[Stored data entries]

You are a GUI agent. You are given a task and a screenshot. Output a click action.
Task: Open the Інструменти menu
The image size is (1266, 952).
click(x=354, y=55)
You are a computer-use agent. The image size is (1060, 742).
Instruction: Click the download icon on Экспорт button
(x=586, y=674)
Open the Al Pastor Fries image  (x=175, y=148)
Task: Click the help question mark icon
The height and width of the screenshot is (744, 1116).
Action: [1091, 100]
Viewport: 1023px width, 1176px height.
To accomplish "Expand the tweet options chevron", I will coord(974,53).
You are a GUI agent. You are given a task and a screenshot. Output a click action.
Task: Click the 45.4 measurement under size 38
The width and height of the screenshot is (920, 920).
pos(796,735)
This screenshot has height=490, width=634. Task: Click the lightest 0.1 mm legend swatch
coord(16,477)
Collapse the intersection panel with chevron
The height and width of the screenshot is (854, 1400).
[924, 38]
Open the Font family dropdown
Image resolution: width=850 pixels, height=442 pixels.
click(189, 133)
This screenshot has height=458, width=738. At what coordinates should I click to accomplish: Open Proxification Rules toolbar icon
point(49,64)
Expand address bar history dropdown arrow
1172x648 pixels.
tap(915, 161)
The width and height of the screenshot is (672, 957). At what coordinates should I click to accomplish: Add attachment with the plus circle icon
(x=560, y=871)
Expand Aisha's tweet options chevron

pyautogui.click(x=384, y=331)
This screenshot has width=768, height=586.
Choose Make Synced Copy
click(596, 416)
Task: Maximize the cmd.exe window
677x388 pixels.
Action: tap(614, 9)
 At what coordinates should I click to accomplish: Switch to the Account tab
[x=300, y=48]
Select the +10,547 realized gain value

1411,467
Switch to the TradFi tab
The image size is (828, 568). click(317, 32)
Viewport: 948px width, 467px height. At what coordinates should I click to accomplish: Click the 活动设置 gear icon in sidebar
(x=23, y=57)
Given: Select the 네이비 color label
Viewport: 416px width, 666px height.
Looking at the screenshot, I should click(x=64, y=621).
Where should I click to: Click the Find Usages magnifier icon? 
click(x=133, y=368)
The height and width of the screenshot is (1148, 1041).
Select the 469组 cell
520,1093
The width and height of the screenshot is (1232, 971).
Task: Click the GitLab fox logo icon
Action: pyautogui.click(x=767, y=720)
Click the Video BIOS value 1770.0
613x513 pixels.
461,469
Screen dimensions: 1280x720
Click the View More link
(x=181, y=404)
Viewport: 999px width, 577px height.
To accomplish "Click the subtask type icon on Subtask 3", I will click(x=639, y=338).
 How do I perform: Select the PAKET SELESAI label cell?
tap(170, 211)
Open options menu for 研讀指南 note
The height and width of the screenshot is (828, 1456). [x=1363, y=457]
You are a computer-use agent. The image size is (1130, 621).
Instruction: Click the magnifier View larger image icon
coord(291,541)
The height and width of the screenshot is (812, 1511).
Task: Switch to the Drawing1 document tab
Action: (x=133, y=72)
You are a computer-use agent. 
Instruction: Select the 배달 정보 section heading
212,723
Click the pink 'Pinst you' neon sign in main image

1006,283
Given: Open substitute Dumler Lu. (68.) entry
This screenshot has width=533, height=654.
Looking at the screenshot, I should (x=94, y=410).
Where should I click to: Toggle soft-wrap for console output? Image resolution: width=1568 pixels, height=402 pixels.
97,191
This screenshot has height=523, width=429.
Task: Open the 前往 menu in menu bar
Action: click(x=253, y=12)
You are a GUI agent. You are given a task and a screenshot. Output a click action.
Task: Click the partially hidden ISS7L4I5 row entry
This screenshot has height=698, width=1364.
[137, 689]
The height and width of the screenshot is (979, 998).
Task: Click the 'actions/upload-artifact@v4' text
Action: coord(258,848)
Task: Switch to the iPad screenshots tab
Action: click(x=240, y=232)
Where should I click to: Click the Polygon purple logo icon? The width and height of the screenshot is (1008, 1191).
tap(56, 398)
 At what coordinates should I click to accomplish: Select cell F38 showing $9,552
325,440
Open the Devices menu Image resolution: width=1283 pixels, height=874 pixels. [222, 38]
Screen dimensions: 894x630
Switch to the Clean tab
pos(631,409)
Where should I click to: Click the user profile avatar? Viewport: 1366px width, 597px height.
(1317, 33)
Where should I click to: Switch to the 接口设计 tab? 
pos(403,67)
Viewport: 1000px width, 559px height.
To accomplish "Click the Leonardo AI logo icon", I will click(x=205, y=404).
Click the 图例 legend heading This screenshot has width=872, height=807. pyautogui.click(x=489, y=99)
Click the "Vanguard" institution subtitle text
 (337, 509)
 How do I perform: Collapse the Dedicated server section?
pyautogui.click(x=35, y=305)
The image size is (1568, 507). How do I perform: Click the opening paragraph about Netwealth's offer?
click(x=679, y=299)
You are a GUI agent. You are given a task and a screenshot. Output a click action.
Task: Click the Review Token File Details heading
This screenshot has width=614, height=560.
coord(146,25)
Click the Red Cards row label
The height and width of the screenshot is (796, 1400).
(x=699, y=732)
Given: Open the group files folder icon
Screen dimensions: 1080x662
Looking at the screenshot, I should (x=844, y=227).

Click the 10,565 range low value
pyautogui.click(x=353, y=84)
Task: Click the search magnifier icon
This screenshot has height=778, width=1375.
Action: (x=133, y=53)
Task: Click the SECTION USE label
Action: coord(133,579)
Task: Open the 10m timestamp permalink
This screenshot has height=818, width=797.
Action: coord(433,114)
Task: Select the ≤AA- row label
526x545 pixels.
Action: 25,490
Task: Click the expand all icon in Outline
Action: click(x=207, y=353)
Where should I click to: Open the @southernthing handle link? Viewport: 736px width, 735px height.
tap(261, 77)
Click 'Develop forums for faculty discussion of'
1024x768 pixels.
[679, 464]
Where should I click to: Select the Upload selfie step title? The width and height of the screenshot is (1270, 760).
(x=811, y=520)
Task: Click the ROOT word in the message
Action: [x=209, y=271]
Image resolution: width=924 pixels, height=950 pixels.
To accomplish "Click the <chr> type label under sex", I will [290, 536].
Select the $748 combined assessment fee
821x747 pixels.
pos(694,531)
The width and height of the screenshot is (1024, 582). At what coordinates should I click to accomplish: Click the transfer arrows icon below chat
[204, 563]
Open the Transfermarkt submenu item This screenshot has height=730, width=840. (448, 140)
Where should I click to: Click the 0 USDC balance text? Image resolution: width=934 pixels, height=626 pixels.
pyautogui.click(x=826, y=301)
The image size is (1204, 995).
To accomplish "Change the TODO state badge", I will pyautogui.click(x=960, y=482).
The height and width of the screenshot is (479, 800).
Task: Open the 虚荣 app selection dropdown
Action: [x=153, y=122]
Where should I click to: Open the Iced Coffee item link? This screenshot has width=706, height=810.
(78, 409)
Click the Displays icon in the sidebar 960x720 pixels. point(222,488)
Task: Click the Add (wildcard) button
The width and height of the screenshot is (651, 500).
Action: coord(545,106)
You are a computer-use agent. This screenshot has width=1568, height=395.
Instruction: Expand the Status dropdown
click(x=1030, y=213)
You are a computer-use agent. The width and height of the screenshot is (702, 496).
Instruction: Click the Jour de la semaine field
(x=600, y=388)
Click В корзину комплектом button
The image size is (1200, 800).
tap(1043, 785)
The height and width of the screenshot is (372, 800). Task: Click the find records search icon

§ **Exercise instructions**: Which lines in the records above include the word "computer"? Copy them out.

§ **Solution**:
You are a computer-use agent. The image size is (1060, 742).
You are a computer-use agent. The image size is (1130, 621).
You are a computer-use agent. 
You are a computer-use agent. This screenshot has width=1568, height=395.
You are a computer-use agent. The width and height of the screenshot is (702, 496).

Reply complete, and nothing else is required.